## What you will do
Copy the listing below word for word, every line of it.

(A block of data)
# # #

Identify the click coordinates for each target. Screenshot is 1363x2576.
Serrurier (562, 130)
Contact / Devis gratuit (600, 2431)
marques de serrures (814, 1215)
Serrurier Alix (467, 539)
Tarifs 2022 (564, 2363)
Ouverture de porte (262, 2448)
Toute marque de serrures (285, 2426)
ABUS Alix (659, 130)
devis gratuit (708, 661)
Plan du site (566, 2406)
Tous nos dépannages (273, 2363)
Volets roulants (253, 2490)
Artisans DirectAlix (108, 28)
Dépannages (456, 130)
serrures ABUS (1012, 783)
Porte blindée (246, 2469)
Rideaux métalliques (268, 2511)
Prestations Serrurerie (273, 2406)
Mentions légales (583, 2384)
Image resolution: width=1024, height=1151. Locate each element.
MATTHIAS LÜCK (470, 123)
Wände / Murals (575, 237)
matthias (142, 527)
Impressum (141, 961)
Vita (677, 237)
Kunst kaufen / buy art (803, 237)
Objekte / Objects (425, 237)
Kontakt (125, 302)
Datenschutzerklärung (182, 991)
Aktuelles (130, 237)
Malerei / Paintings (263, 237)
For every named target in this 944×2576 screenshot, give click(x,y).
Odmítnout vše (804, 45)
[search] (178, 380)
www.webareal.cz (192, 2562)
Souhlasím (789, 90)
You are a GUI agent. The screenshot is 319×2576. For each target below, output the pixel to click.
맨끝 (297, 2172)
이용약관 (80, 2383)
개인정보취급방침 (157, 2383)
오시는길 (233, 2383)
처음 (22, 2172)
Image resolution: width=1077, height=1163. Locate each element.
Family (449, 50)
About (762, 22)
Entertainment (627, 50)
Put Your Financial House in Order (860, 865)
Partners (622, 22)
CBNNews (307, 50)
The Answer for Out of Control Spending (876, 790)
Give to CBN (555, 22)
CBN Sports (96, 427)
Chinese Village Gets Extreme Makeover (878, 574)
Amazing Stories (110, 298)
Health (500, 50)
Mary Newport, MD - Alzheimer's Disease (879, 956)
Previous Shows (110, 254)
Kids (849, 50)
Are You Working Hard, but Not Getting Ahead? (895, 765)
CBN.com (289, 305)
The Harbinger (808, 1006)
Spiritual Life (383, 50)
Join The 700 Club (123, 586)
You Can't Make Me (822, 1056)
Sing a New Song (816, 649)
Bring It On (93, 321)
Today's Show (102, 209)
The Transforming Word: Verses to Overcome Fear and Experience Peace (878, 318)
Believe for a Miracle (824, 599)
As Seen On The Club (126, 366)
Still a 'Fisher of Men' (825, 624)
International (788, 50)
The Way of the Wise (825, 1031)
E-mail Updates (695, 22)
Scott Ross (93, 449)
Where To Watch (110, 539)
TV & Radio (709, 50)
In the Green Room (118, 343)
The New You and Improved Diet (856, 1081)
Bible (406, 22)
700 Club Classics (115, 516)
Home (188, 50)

# # #

## Solution to this exercise
Identify the click coordinates for each target. Screenshot is 1363x2576.
Serrurier (562, 130)
Contact / Devis gratuit (600, 2431)
marques de serrures (814, 1215)
Serrurier Alix (467, 539)
Tarifs 2022 (564, 2363)
Ouverture de porte (262, 2448)
Toute marque de serrures (285, 2426)
ABUS Alix (659, 130)
devis gratuit (708, 661)
Plan du site (566, 2406)
Tous nos dépannages (273, 2363)
Volets roulants (253, 2490)
Artisans DirectAlix (108, 28)
Dépannages (456, 130)
serrures ABUS (1012, 783)
Porte blindée (246, 2469)
Rideaux métalliques (268, 2511)
Prestations Serrurerie (273, 2406)
Mentions légales (583, 2384)
Image resolution: width=1024, height=1151. Locate each element.
MATTHIAS LÜCK (470, 123)
Wände / Murals (575, 237)
matthias (142, 527)
Impressum (141, 961)
Vita (677, 237)
Kunst kaufen / buy art (803, 237)
Objekte / Objects (425, 237)
Kontakt (125, 302)
Datenschutzerklärung (182, 991)
Aktuelles (130, 237)
Malerei / Paintings (263, 237)
For every named target in this 944×2576 screenshot, give click(x,y).
Odmítnout vše (804, 45)
[search] (178, 380)
www.webareal.cz (192, 2562)
Souhlasím (789, 90)
You are a GUI agent. The screenshot is 319×2576. For each target below, output the pixel to click.
맨끝 (297, 2172)
이용약관 (80, 2383)
개인정보취급방침 (157, 2383)
오시는길 (233, 2383)
처음 (22, 2172)
Image resolution: width=1077, height=1163. Locate each element.
Family (449, 50)
About (762, 22)
Entertainment (627, 50)
Put Your Financial House in Order (860, 865)
Partners (622, 22)
CBNNews (307, 50)
The Answer for Out of Control Spending (876, 790)
Give to CBN (555, 22)
CBN Sports (96, 427)
Chinese Village Gets Extreme Makeover (878, 574)
Amazing Stories (110, 298)
Health (500, 50)
Mary Newport, MD - Alzheimer's Disease (879, 956)
Previous Shows (110, 254)
Kids (849, 50)
Are You Working Hard, but Not Getting Ahead? (895, 765)
CBN.com (289, 305)
The Harbinger (808, 1006)
Spiritual Life (383, 50)
Join The 700 Club (123, 586)
You Can't Make Me (822, 1056)
Sing a New Song (816, 649)
Bring It On (93, 321)
Today's Show (102, 209)
The Transforming Word: Verses to Overcome Fear and Experience Peace (878, 318)
Believe for a Miracle (824, 599)
As Seen On The Club (126, 366)
Still a 'Fisher of Men' (825, 624)
International (788, 50)
The Way of the Wise (825, 1031)
E-mail Updates (695, 22)
Scott Ross (93, 449)
Where To Watch (110, 539)
TV & Radio (709, 50)
In the Green Room (118, 343)
The New You and Improved Diet (856, 1081)
Bible (406, 22)
700 Club Classics (115, 516)
Home (188, 50)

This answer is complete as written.